Уговаривать Романа прямо было бесполезно, он опьянел от собственной решимости и ждал речи наследника, как именинник — фейерверка. Поэтому расплатилась она с ним его же монетой, лестью: место князя не в кресле, здесь хватит и наёмного графа, а во главе войска. Ведь в город, куда его вот-вот призовёт Дума, надлежит въезжать триумфатором, а не выходить из задних рядов.

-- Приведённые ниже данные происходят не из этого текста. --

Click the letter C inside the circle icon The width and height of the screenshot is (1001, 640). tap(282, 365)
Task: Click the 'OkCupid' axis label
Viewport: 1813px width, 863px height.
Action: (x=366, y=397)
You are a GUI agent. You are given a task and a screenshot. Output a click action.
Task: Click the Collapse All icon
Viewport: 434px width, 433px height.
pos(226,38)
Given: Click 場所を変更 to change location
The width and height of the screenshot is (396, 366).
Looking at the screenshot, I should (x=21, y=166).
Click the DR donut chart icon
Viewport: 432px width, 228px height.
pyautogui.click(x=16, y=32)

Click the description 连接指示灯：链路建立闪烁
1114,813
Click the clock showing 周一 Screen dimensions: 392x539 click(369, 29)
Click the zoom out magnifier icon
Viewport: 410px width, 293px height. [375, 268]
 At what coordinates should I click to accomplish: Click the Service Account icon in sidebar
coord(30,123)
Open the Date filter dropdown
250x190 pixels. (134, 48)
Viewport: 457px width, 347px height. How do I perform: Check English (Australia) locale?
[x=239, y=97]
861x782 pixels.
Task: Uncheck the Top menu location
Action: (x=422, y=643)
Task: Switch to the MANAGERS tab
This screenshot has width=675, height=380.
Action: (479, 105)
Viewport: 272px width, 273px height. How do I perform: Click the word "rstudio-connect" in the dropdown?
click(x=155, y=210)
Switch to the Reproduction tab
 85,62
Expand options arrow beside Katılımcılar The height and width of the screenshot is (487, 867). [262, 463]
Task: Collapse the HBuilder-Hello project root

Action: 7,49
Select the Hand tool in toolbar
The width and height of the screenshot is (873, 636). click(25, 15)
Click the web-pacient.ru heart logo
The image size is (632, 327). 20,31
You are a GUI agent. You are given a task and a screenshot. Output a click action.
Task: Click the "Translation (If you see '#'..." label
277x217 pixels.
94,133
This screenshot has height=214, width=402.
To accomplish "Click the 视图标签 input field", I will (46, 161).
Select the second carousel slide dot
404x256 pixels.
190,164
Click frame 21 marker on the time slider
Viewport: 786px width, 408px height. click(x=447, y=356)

Дашков купился мгновенно и отправился репетировать торжественный въезд. Валентина села рядом в машину и всю дорогу молчала, потому что для неё колонна была бронёй, а дорога на Воронеж — путём отступления, если рухнет и последнее.

* * *

За спиной Петра шевельнулся старший из конвойных. Он шагнул ближе, поправил юноше воротник рубашки тем же хозяйским движением, что и перед посадкой в машину, и тело отозвалось само: плечи расправились, спина сама собой выпрямилась. Пётр ещё ничего не решил, а мышцы уже подчинились сами.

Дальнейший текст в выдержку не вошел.